Talking of people who need to get a grip, Melanie is no angel in all of this, either. While the ultimate blame lies at Toadie’s feet, Melanie has hardly behaved impeccably, trying as hard as she did to tempt Toadie back to her. She also slaps him when he tells her he wishes she’d never come back to the street, which is absolutely unacceptable. I hate the soap trope of people slapping each other in the middle of arguments, it normalises hitting as a response to being angry, and I think this storyline could still have been just as dramatic without any physical violence.

Dodgy Dad

Felix is warming to JJ, which is basically a golden retriever in human form and takes him under his wing a little bit in what is possibly a misguided attempt to act in a fatherly manner towards him. First, he rescues JJ from a beating when Slade and his cronies corner JJ at Lassiter’s, then when they give him some more hassle at Power Road, he decides to dabble in a little spot of vandalism.

Felix puts a nail into Slade’s car tyre, despite JJ nearly not being all that keen on the idea. I don’t like Felix one bit. He’s shifty, and he’s up to something, and he’s going to cause trouble for the Rodwells, who have been nothing but kind to him. I’m hoping he won’t stick around for too long.

A scene from Neighbours showing Felix talking to JJ. JJ looks uncomfortable.
PHOTO: Amazon Freevee / FremantleMedia Australia SOURCE: Digital Spy

In Hugo

Felix thinks the nail in the tyre will be good revenge on Slade and his gang because they’d put nails in some cars at the complex, but he couldn’t predict what they would do next, which is to pop little Hugo in the boot of the car and drive off at high speed. This sends the whole neighbourhood into a panic while they try to locate the car. JJ and Felix are in even more of a panic than everyone else because they know that if a blown tyre causes the car to go careering off the road, then they’re to blame for it.

JJ is pathologically incapable of making good decisions, but he’s essentially a sweet kid, so I’m furious at Felix for getting him mixed up in all this. I know he’s only been a secret dad for five minutes, but he’s truly useless at it.

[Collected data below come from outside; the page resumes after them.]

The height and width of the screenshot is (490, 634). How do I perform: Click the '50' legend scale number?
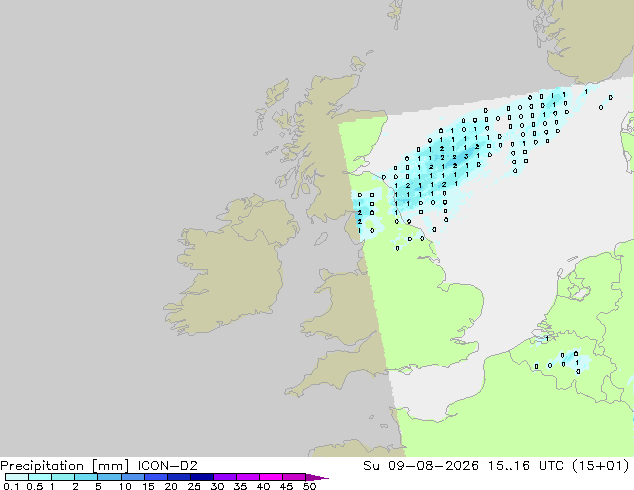309,486
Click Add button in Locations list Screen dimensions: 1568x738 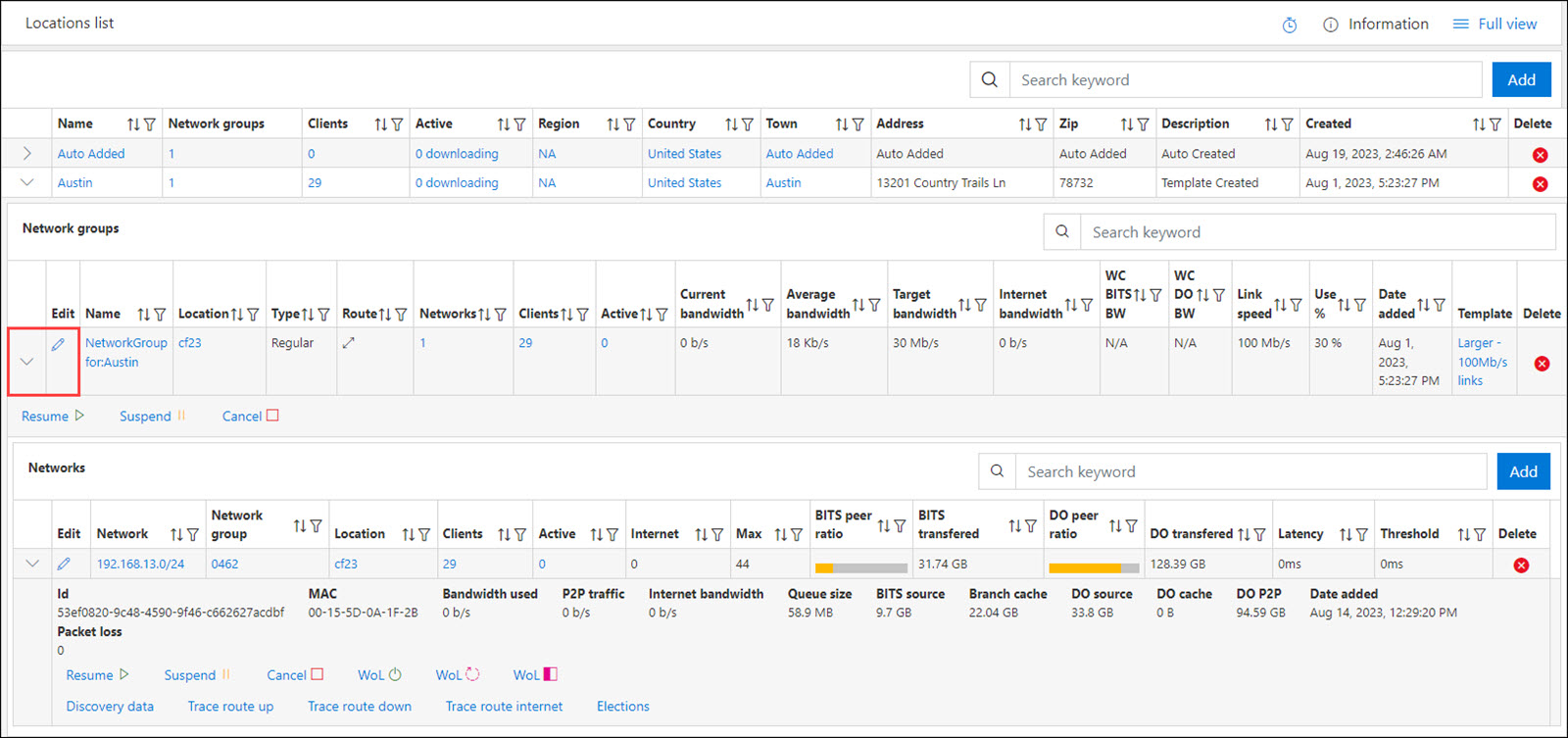[1521, 80]
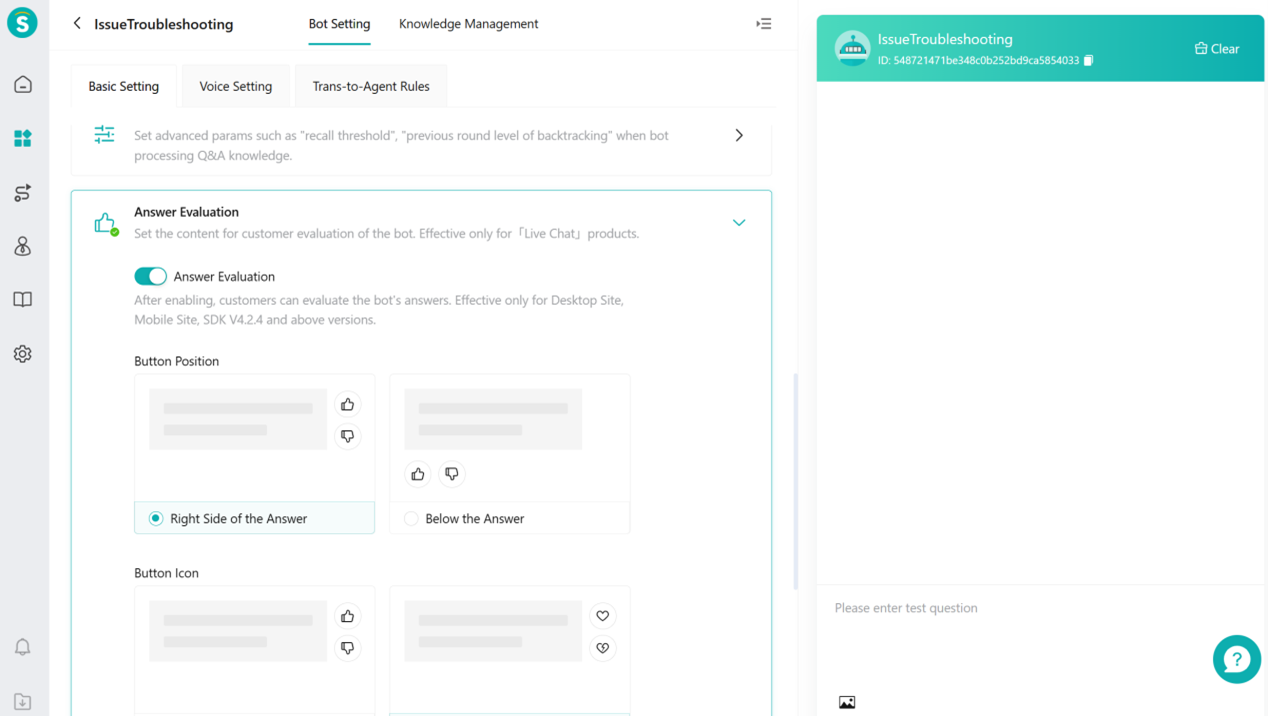The image size is (1268, 716).
Task: Disable the Answer Evaluation toggle
Action: (x=150, y=276)
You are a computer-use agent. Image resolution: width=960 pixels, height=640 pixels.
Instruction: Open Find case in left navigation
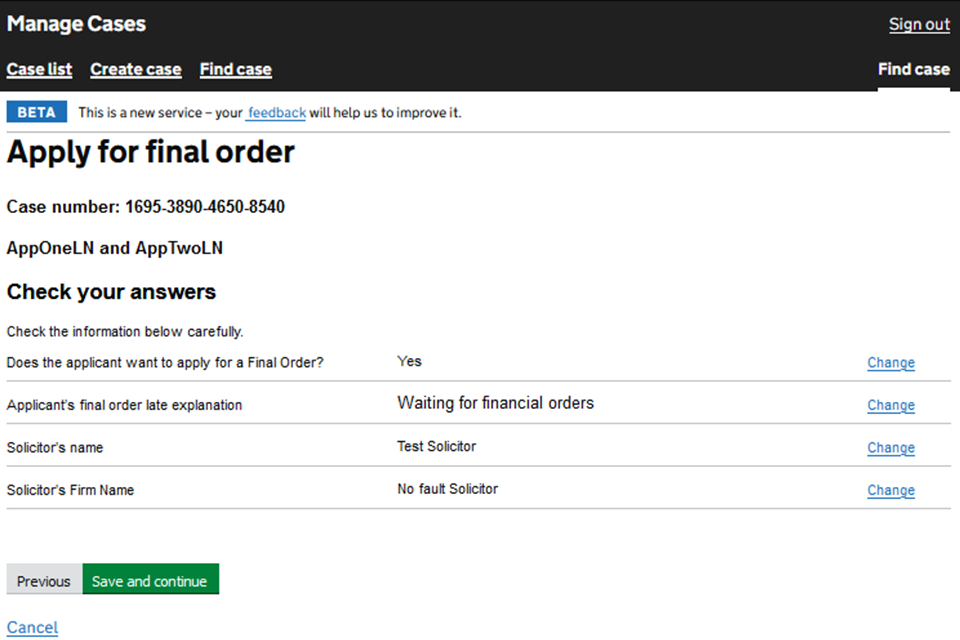[235, 70]
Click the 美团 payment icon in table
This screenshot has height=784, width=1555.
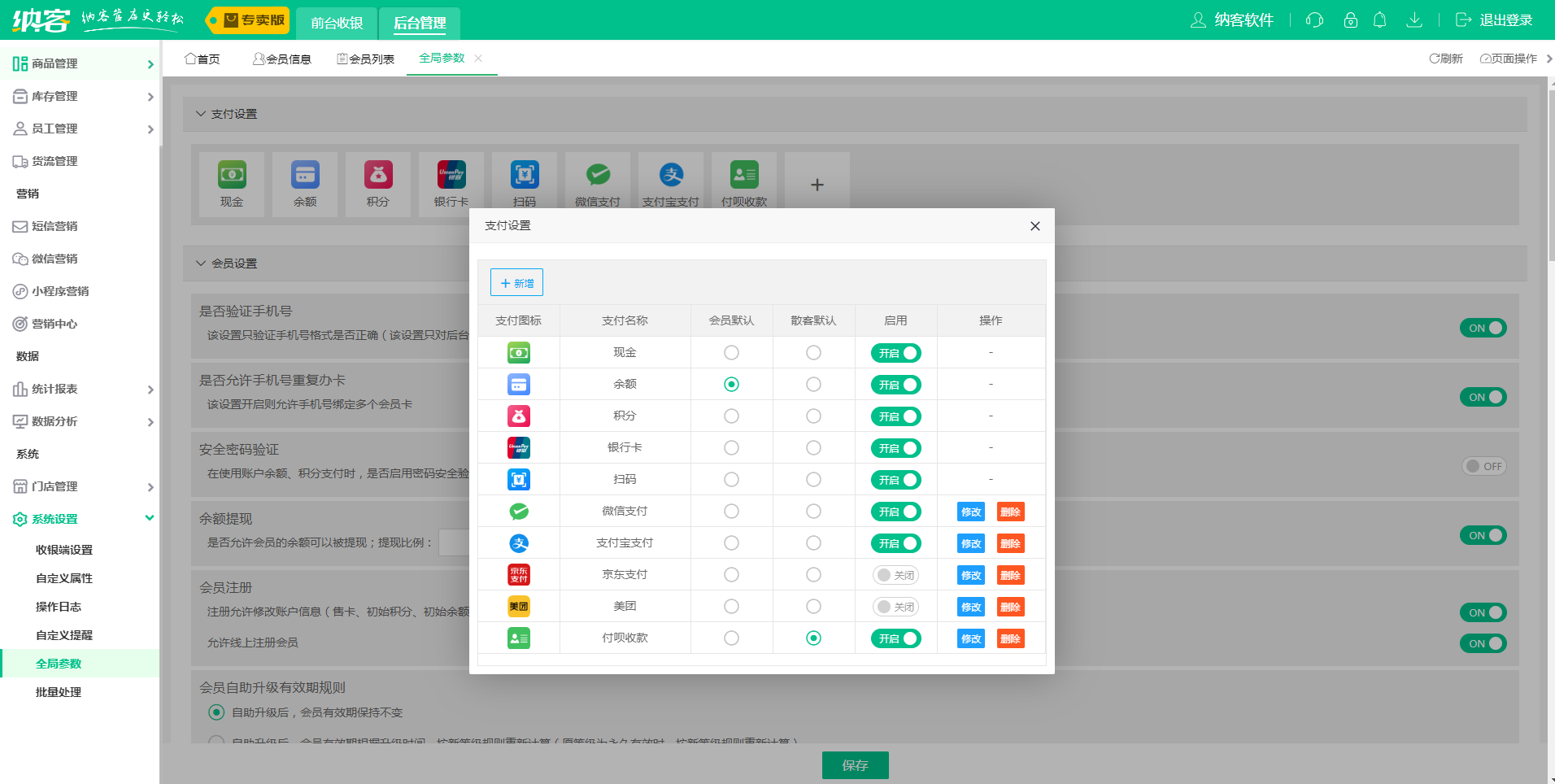point(519,607)
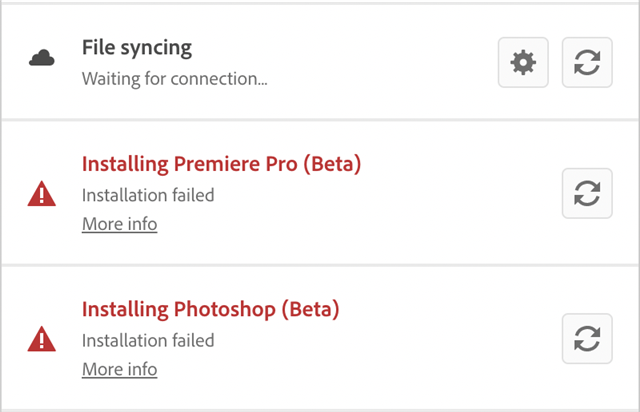Click the divider line between Premiere Pro and Photoshop
Screen dimensions: 640x412
pyautogui.click(x=320, y=265)
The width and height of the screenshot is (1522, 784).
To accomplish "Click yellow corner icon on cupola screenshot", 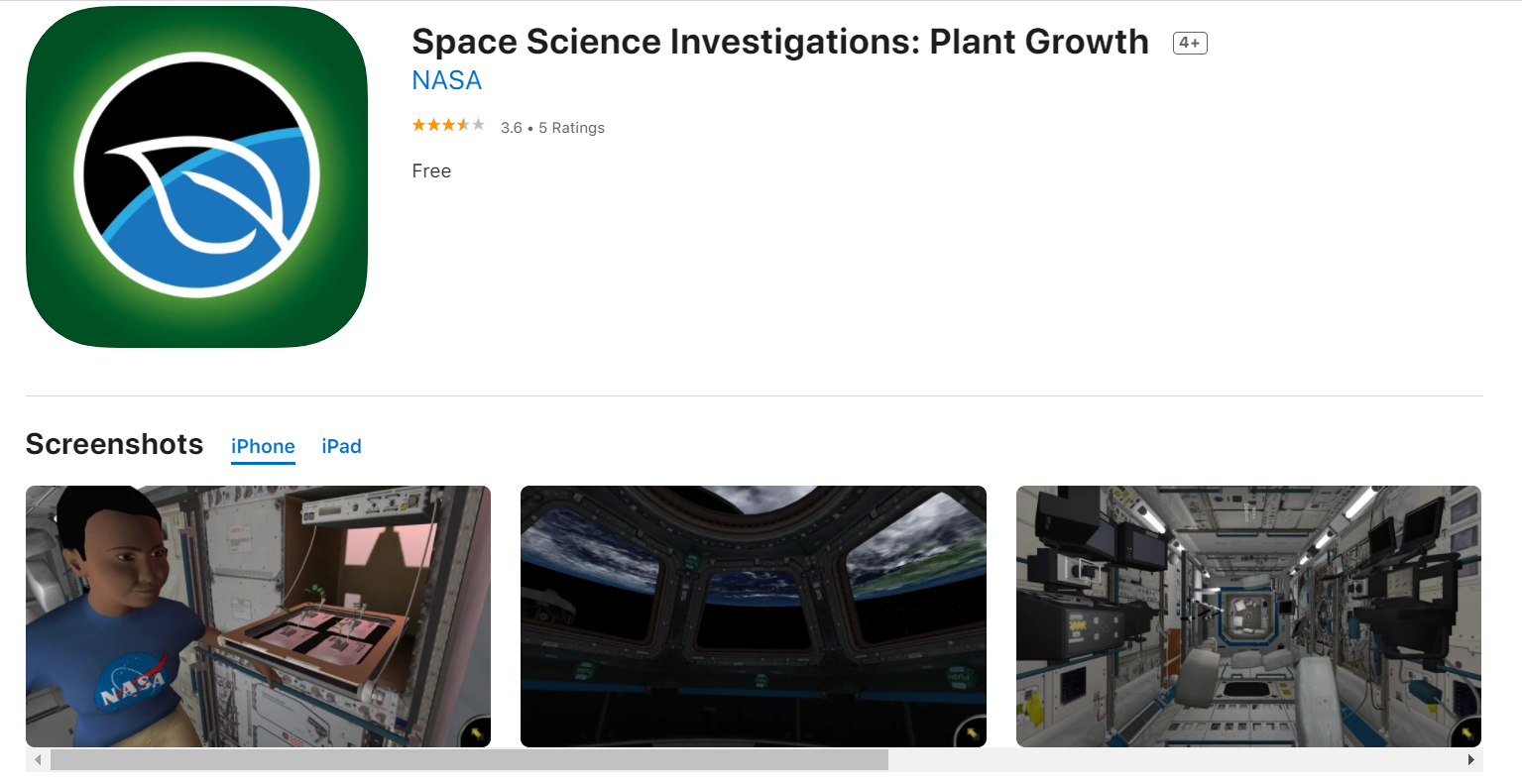I will tap(971, 733).
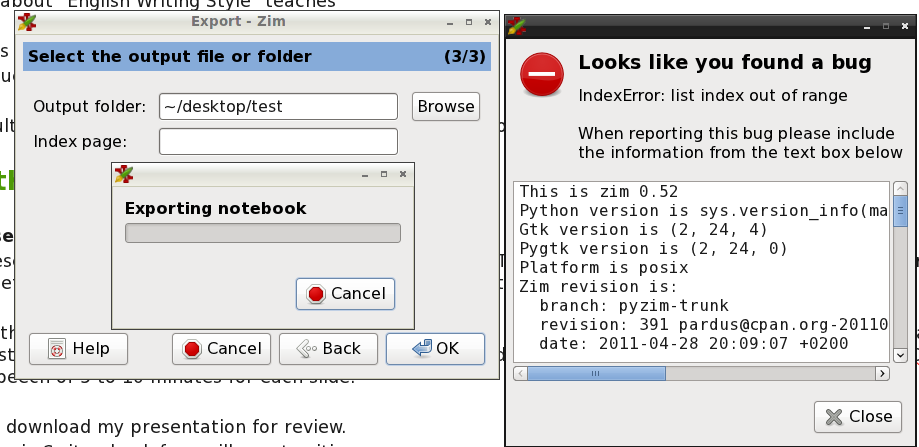Click the red error icon in bug dialog
The height and width of the screenshot is (447, 919).
point(541,75)
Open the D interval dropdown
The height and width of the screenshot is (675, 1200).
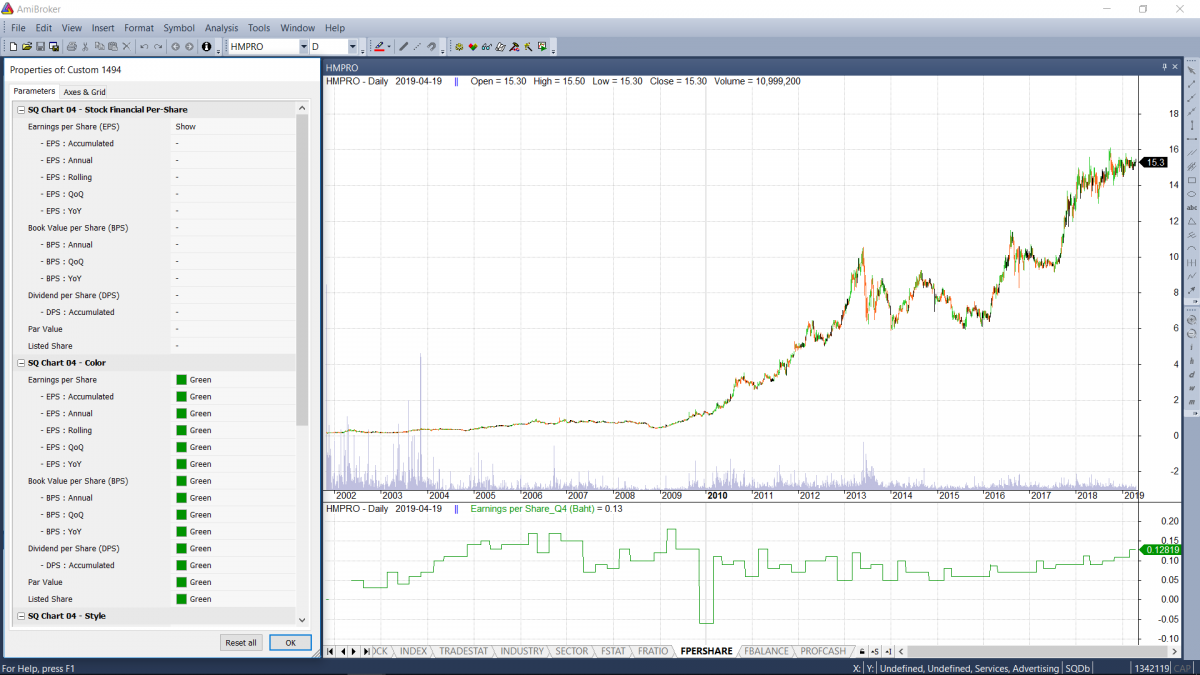(352, 47)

A scene from Neighbours showing Slade's gang grabbing Hugo and putting him into their car
PHOTO: Amazon Freevee / FremantleMedia Australia SOURCE: Digital Spy

It seems that locating a kidnapped child in a car is solely down to Andrew, but he does nothing to help, apart from wafting in and out of the pub looking quite hot in his uniform. It’s Nicolette and Aaron who eventually discover the car with its blown-out tyre, and locate Hugo in the boot, safe and well.

Yasss, Terese!

The Hugo drama briefly brings Terese back to Ramsay Street to support Toadie and Nell while Hugo is missing, and Toadie leaps on the opportunity to try to get her to talk to him. I can’t believe he asks her if they can have a chat as if what he’s done is forgetting her birthday or leaving the toilet seat up. No, Toadie, you slept with your ex-wife while your current wife was looking for the plaque that memorialises her dead son, it’s going to take more than “a chat” to sort this one out. Terese gives him both barrels, and I truly cannot blame her. It’s pretty glorious.

Toadie is absolutely delusional if he thinks that one of his children getting kidnapped is going to help him get back into Terese’s good books. This is Erinsborough, where kidnaps and sieges are a near monthly occurrence – it’s going to take way more than that, perhaps an actual war with tanks and everything. I hope Toadie can redeem himself, though; I dislike disliking him!